Records from a dataset
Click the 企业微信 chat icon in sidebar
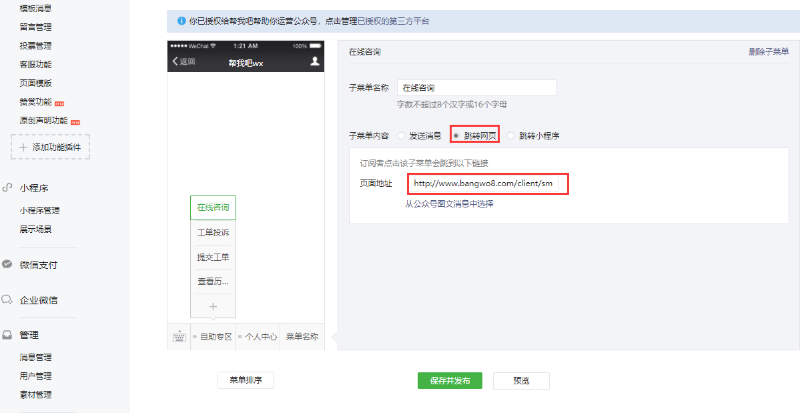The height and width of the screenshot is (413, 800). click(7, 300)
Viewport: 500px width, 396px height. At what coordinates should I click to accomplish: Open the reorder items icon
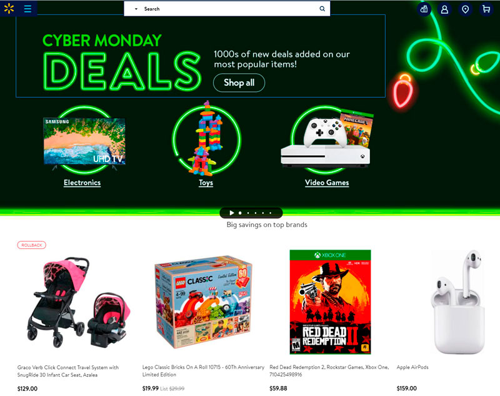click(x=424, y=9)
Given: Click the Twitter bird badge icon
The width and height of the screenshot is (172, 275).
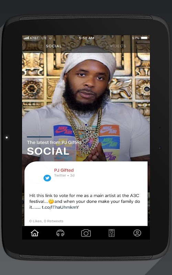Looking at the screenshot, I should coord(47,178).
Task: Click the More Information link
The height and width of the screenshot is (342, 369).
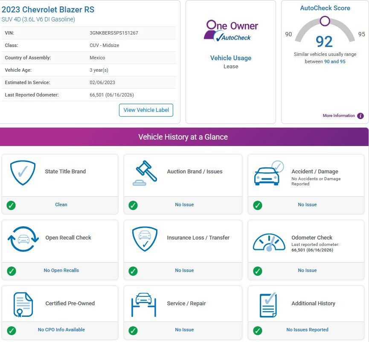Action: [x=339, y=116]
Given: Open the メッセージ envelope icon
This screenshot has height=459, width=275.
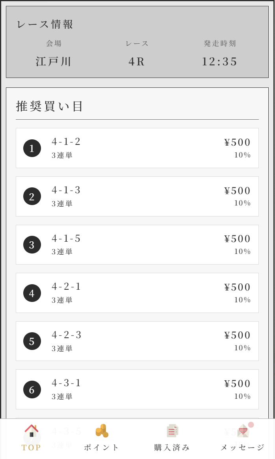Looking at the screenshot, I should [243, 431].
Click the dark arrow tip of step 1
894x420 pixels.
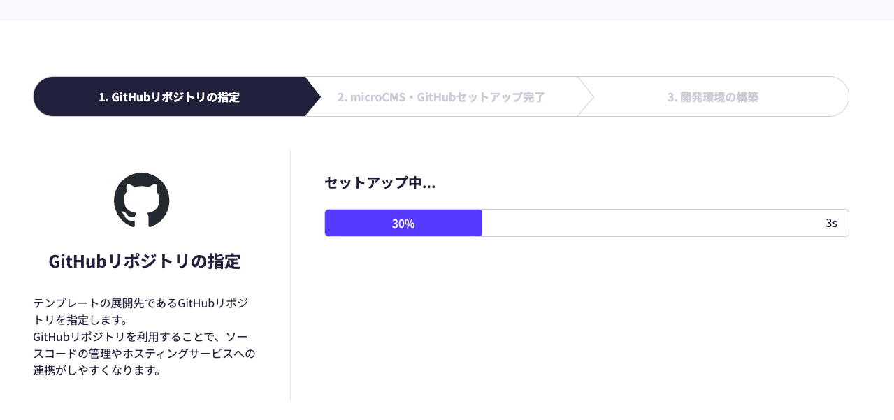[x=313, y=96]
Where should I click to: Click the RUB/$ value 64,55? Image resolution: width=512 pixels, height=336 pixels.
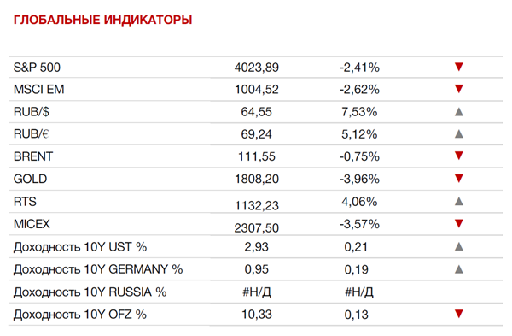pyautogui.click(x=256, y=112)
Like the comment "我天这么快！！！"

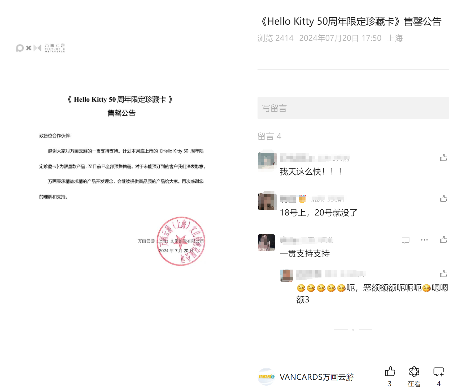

## WHAT IS EXPECTED
Repeat each line of the records above exactly, but do not copy the pictures.

## ANSWER TO THE PROBLEM
Click the 企业微信 chat icon in sidebar
The height and width of the screenshot is (413, 800). click(7, 300)
Viewport: 500px width, 396px height. At what coordinates should I click to accomplish: Open the reorder items icon
click(x=424, y=9)
Given: Click the Twitter bird badge icon
The width and height of the screenshot is (172, 275).
Looking at the screenshot, I should coord(47,178).
Task: Click the More Information link
The height and width of the screenshot is (342, 369).
Action: [x=339, y=116]
Given: Open the メッセージ envelope icon
This screenshot has height=459, width=275.
Looking at the screenshot, I should [243, 431].
Click the dark arrow tip of step 1
894x420 pixels.
[x=313, y=96]
Where should I click to: Click the RUB/$ value 64,55? Image resolution: width=512 pixels, height=336 pixels.
pyautogui.click(x=256, y=112)
Like the comment "我天这么快！！！"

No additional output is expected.